Implement the Authorities/Hub computation as discussed in the class. Specifically, for a given query Q,
- Construct the "root set" by identifying the "top K" answers using TF/IDF, vector space search developed in Part 1 (experiment with values of K, Tip: larger K equals more processing time, start with K = 10).
- Then grow these pages into a "base set" of pages. The base set comprises all the documents in the root set and all the documents that they link to and are linked by.

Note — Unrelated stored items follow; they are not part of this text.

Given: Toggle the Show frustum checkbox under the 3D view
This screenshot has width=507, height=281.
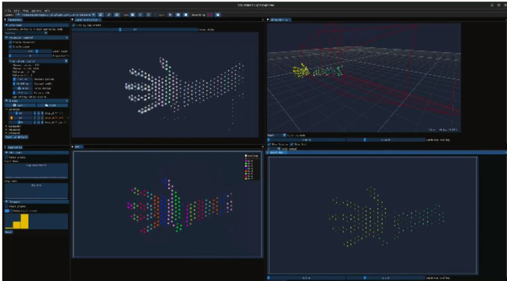Looking at the screenshot, I should click(x=270, y=144).
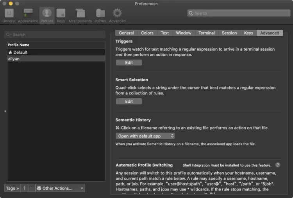Switch to the Terminal tab
This screenshot has height=198, width=293.
[206, 33]

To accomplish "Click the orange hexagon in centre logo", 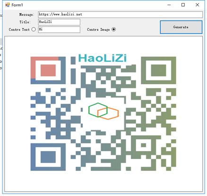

To make the adjacency matrix for the base set of pages use the "LinkAnalysis.java" file and the functions getLinks and getCitations.
- Next do authority / hub computation using the adjacency matrix and return the top N authorities and top N hubs. (N = 10 would be a good bet).
- Compare and analyze the results given by Vector Space for query Q, with those obtained from the authority / hub computation.
Submit:
- 2 points - Authorities / Hubs code. (comments are important, submit by email cse494s15@gmail.com )
- 2 points - Top 10 authorities output, for K=10, N=10, TF/IDF similarity using the sample queries below. (hard copy, URLs or Doc Id)
- 2 points - Top 10 hubs output.
- 3 points - What effect does changing the root set size have on quality (relevance) of results? Why?
- 3 points - What effect does changing the root set size have on time taken? Why?
- 3 points - Compare the time taken by various phases of the algorithm.

Task 2

Compute PageRank for all the files from the ASU crawl given as part of the code.
(Note: You are not required to process the crawled files. The LinkAnalysis.java code together with the files IntLinks and IntCitations can be used to identify the link structure necessary to determine PageRank).
Given a query Q, return the "Top 10" results for the query by combining PageRank and Vector Space similarity values
- To combine the similarities, use the formula: w * (PageRank) + (1-w)* (Vector Space Similarity) where 0 < w < 1.
- Vector space similarity should be computed with tf/idf
- Do make provisions for varying the value of 'w' at query time.
- To combine with Vector Space rank, normalize the PageRank such that it lies between 0 and 1.
- Note: Because of the size of the data that we are handling in this part of the project, you might encounter OutOfMemory errors. You should increase the amount of memory available to your java application by using the -Xmx512m switch. (See this Screencast for more information on how to do that, skip to the 2:00 minute mark).
Submit:
- 2 points - Pagerank / similarity code. (comments are important)
- 2 points - Pagerank / similarity output (sample queries below. use w = 0.4).
- 6 points - Which results do you think are more relevant - TF/IDF, Authorities, Hubs or Pagerank? Why? Support your answer with examples or statistics.
- 3 points - What effect does varying w have on the relevance of the results? Why?
- 3 points - What effect does varying c have on the relevance of the results? Time taken? Why?
- 3 points - Did your PageRank computation converge? How many iterations did it take? How much memory did it take?
- 3 points - Which document had the highest PageRank? Does that make sense?
- 3 points - Is there any correlation between high authority values and high PageRank values? What about hub values and PageRank values? Does this make sense?

Sample Queries

These queries are the only ones you have submit the output for. However, you should consider using some more queries to help answer the result relevance questions.

Campus Tour
Transcripts
Admissions
Employee Benefits
Parking Decal
SRC

Optional background

In this part, the link structure has been precomputed for you. If you are curious how that was accomplished, read this section.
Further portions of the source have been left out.